→ **PASSAGE TO READ**:
▬▬▬▬▬▬▬▬▬▬
Scientists one step closer to creating cyborgs with 'living muscle' and artificial skin
Japanese scientists develop living tissue could provide robots with muscle, while Korean researchers invent artificial skin for robots
Researchers at the University of Tokyo Institute of Industrial Science have developed a way to integrate living muscle into machines to create a biohybrid robot or, as they're better known, a cyborg.
Reported in the journal Science Robotics, the study demonstrates how the researchers developed the use of living tissue within robots, rather than just metal and plastic.
The new method progresses from individual muscle precursor cells, to muscle-cell-filled sheets, and then to fully functioning skeletal muscle tissues. They were able to incorporate these muscles into a biohybrid robot as antagonistic pairs mimicking those in the body to achieve remarkable robot movement and continued muscle function for over a week.
To develop the muscle-powered robots, the team first constructed a robot skeleton on which to install the pair of functioning muscles. This included a rotatable joint, anchors where the muscles could attach, and electrodes to provide the stimulus to induce muscle contraction.
For the living muscle part of the robot, they used hydrogel sheets containing muscle precursor cells called myoblasts, holes to attach these sheets to the robot skeleton anchors, and stripes to encourage the muscle fibres to form in an aligned way.
▬▬▬▬▬▬▬▬▬▬
Stored records:
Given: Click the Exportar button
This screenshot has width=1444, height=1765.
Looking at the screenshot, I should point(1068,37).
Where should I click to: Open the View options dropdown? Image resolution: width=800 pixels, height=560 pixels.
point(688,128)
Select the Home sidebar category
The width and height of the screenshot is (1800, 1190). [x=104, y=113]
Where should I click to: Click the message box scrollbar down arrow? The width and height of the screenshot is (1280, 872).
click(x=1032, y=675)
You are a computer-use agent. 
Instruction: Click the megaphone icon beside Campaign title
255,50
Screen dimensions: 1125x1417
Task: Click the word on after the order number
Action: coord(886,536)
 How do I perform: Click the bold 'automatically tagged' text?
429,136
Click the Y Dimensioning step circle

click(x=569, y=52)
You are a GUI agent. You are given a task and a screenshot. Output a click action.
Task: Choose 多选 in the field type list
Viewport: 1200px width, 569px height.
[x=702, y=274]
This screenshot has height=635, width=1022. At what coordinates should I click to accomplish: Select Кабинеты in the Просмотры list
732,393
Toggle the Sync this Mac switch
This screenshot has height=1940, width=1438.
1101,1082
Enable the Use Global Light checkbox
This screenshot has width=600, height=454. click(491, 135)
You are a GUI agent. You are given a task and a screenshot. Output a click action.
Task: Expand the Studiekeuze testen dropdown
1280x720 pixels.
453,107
▬▬▬▬▬▬▬▬▬▬
→ **ACTIVITIES**:
1. Answer these about the article on living muscle in robots:
(a) In which journal was the study reported?
(b) For how long did the muscles keep functioning in the biohybrid robot?
(c) What are the muscle precursor cells in the hydrogel sheets called?
2. Continue the article on living muscle and artificial skin for robots from where it stops.

→ **TASK ANSWERS**:
1.
(a) Science Robotics
(b) For over a week
(c) Myoblasts

2.
"Our findings show that, using this antagonistic arrangement of muscles, these robots can mimic the actions of a human finger," lead author of the study, Yuya Morimoto, said.
"If we can combine more of these muscles into a single device, we should be able to reproduce the complex muscular interplay that allow hands, arms, and other parts of the body to function."
The research comes as scientists at Seoul National University announced they have developed a skin-like electronic system for robots.
The "e-skin" tech comprises a soft, thin, lightweight material that can wirelessly activate soft robots through a simple lamination process.
It is made up of a two-part, wireless soft driving system based on a fully printable "stretchable hybrid electronics" approach, according to the study. One part is the e-skin for input sensing at a human side, and the other for activating soft robots.
Measuring less than one millimetre thick, the e-skins also feature a circuit configuration with a slew of miniature IC meaning they can be stretched and conformed onto the dynamic surface like human skin or soft robots.